South Sudan President Salva Kiir and his rival Riek Machar have agreed to a “permanent” ceasefire to take effect within 72 hours, raising hopes of a peace deal to end their country’s devastating civil war.
“A permanent ceasefire is hereby declared throughout the republic of South Sudan and shall enter into force within 72 hours of the signing of this declaration of agreement,” announced Sudan’s Foreign Minister Al-Dirdiri Mohamed Ahmed, on Wednesday.
The latest push for peace in South Sudan comes as part of a fresh bid launched by East African leaders with the two fighting factions facing a looming deadline to avert UN sanctions.
Several previous ceasefire agreements have been violated.
The latest deal calls for the opening of corridors for humanitarian aid, the release of prisoners and the withdrawal of forces.
“What Sudan came up with by bringing those two sides together is a new transitional period of 36 months for the warring sides, a new ceasefire mechanism and they also included European Union troops, as well as troops from the East Africa regional bloc, called IGAD, to try to see if the ceasefire is actually being implemented,” said Al Jazeera’s Hiba Morgan.
The Intergovernmental Authority on Development (IGAD) has led multiple rounds of peace talks on South Sudan’s ruinous civil war
Kiir and Machar had already signed a peace agreement in August 2015, which eventually collapsed in July 2016 when fighting broke out between the two sides in the capital, Juba.
The Khartoum negotiations came after a round of talks brokered by Ethiopian Prime Minister Abiy Ahmed last week in Addis Ababa faltered.

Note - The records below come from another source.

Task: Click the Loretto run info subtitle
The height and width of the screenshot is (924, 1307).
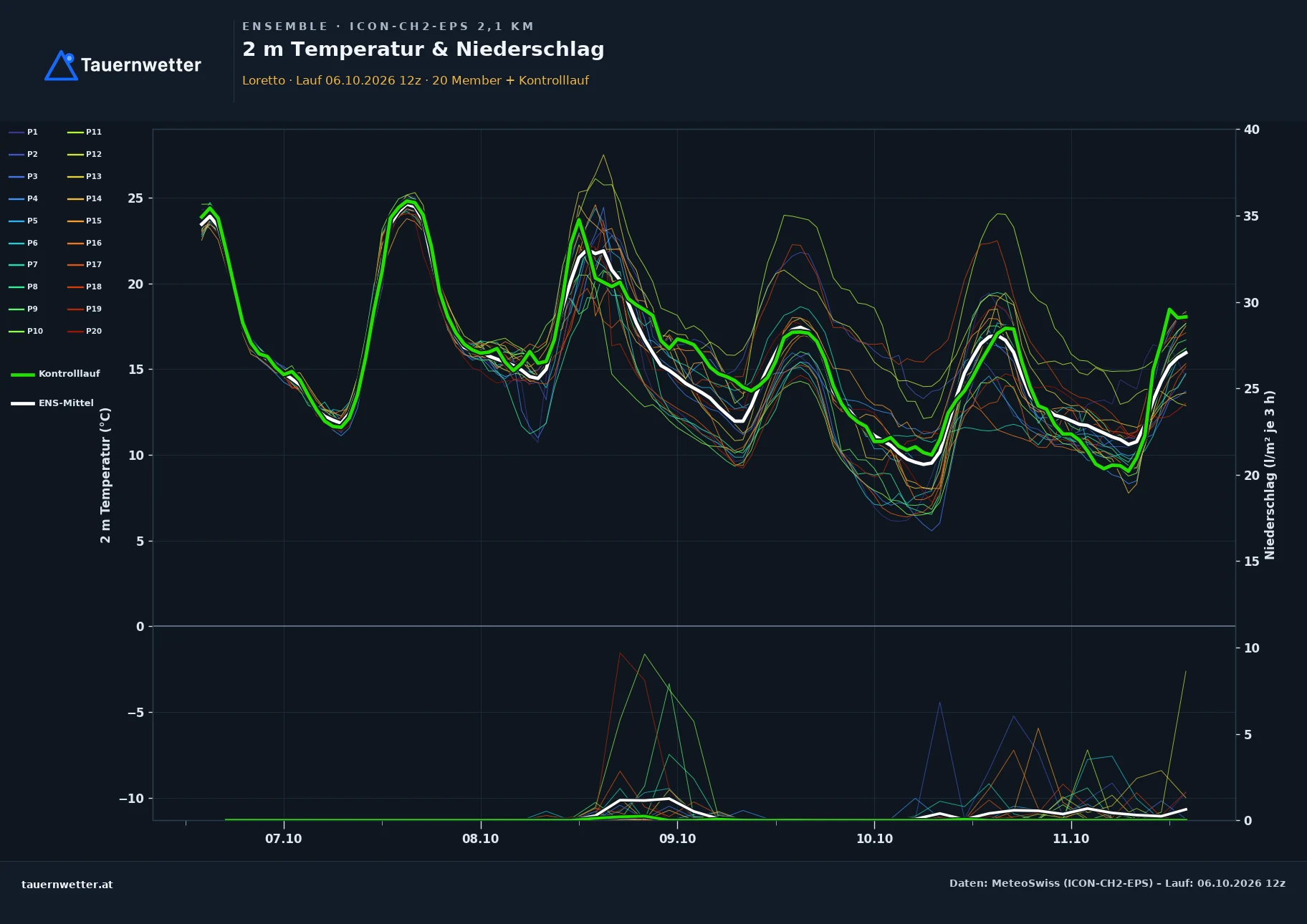Action: click(x=416, y=80)
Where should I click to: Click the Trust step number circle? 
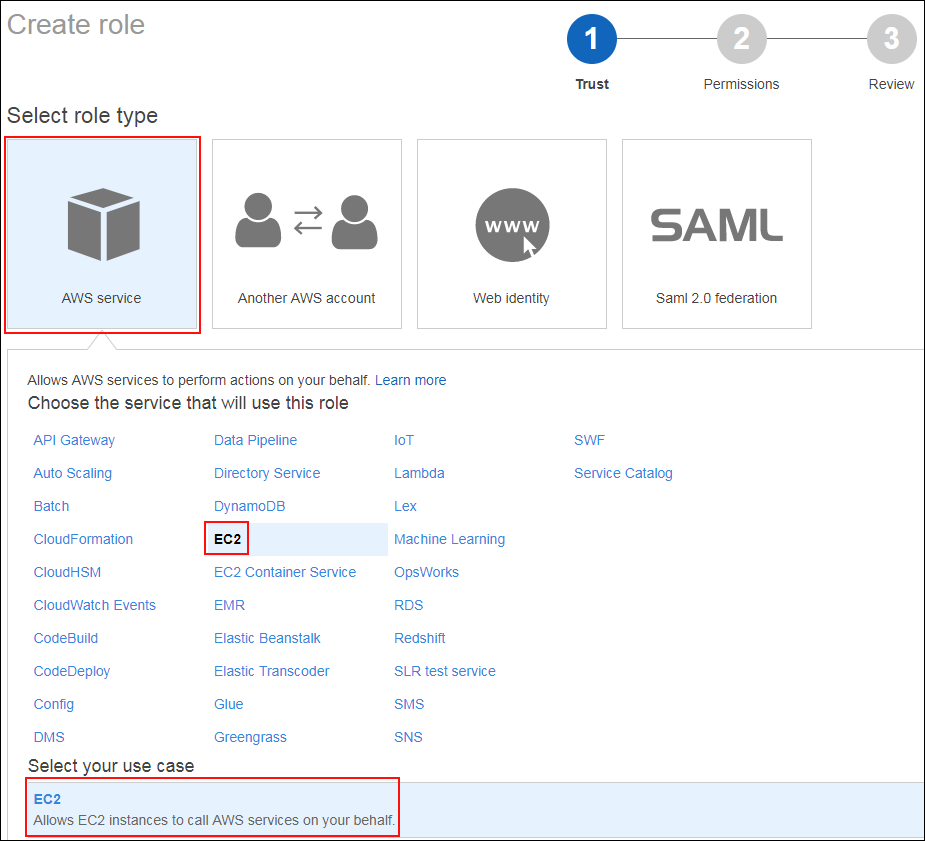pos(592,38)
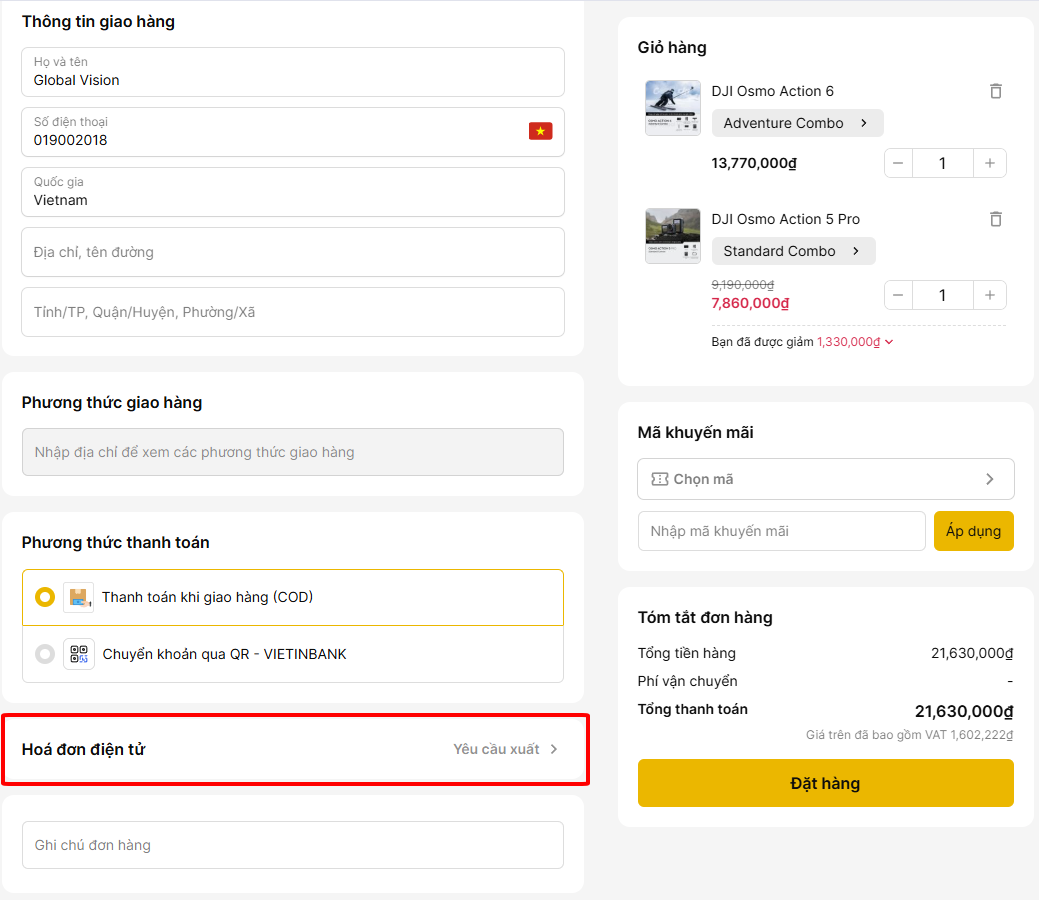Viewport: 1039px width, 900px height.
Task: Remove DJI Osmo Action 5 Pro item
Action: coord(995,219)
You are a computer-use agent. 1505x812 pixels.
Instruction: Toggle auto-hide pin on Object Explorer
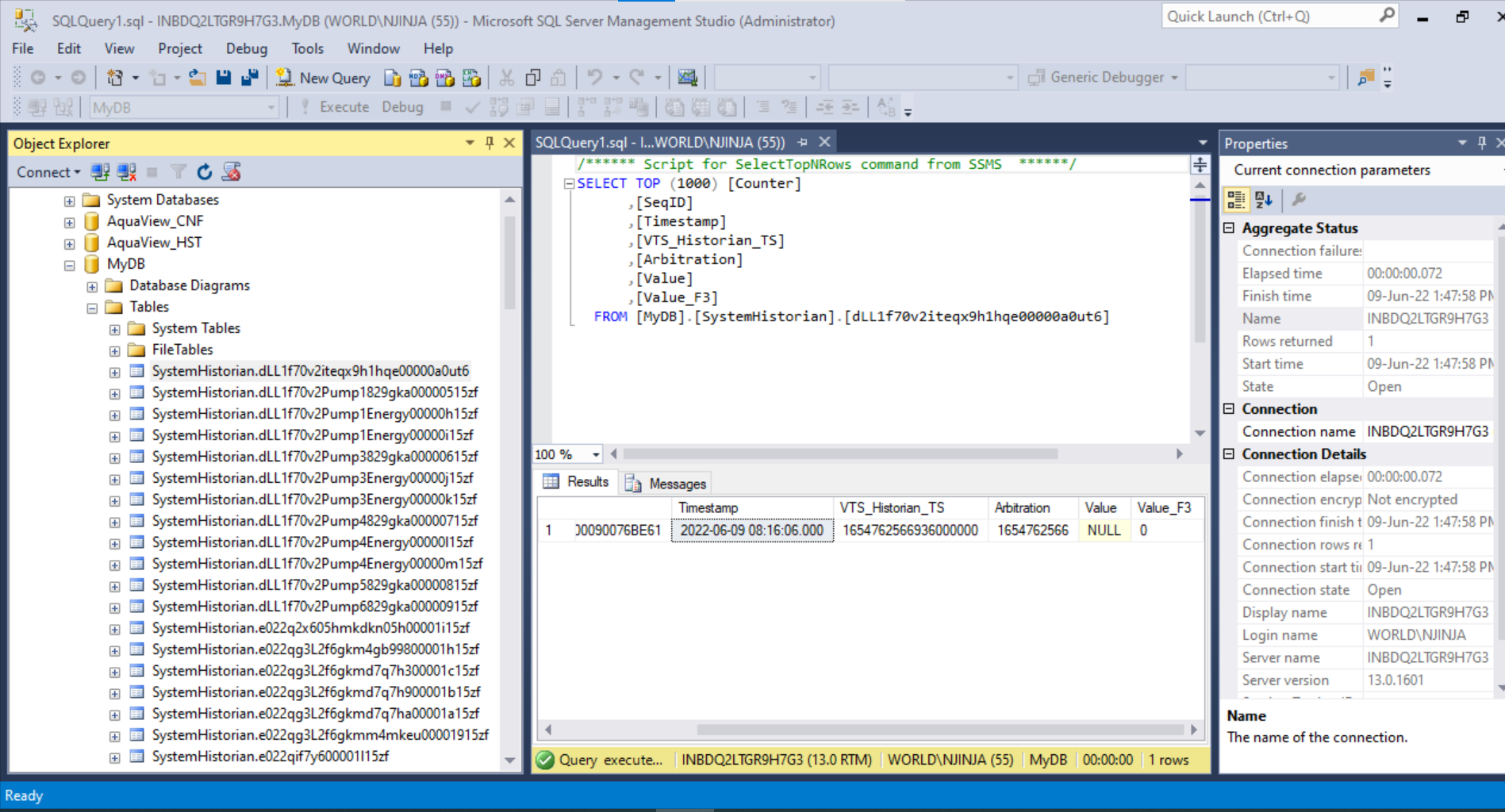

On arriving in Khartoum, Kiir and Machar expressed their readiness to talk peace as the dialogue opened in the presence of Bashir and Ugandan President Yoweri Museveni.

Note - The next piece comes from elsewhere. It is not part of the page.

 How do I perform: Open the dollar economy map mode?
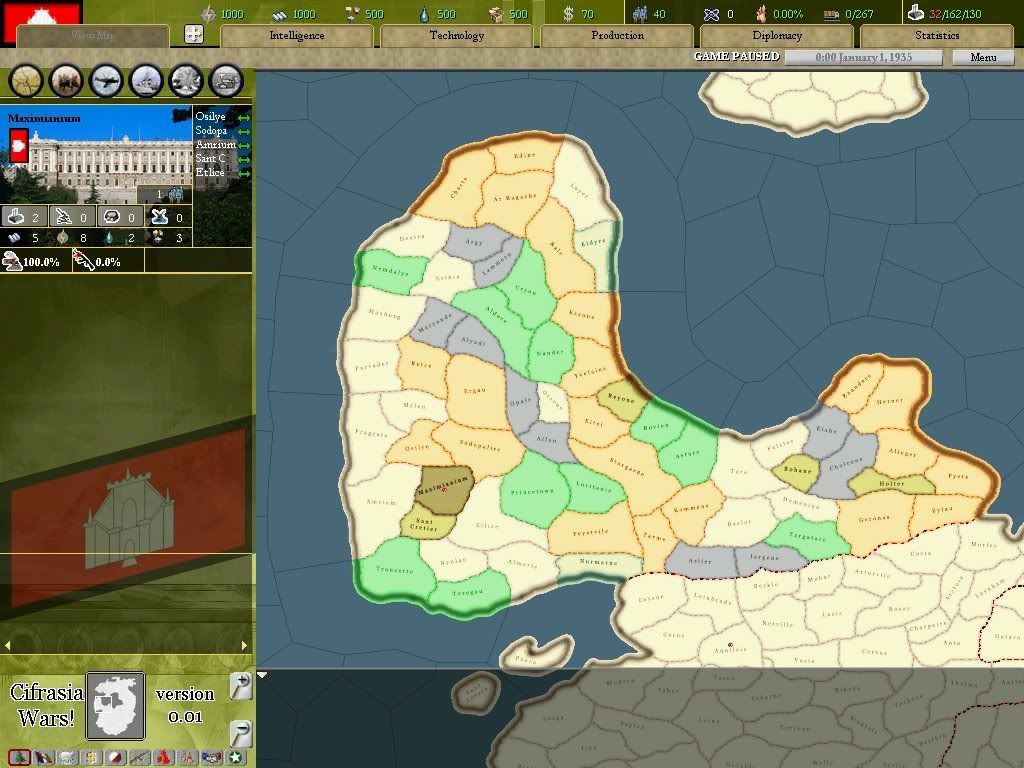[x=90, y=758]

Al Jazeera’s correspondent Morgan, who has covered the civil war in South Sudan extensively, said the latest deal is “not a lot different” from all the past ones and “relies purely on goodwill”.
“And this is not much to go by, if we judge by the past agreements that have been broken in South Sudan,” she said.
South Sudan’s war, which has killed tens of thousands of people and displaced about four million, broke out in December 2013 when Kiir accused his then-deputy Machar of plotting a coup, dashing the optimism that accompanied independence from Sudan just two years earlier.
Since then, the conflict has expanded and fighting has intensified with more than a dozen warring factions – most of them under the umbrella called South Sudan Opposition Alliance (SSOA) – who are not part of the Khartoum agreement.
“There will be more talks, probably in the future to try to include them [SSOA factions] in this agreement and this is only a framework agreement, so its basically a guideline for further agreements to be signed between the president and the opposition and hopefully the other factions will also be included in the future,” said Al Jazeera’s Morgan.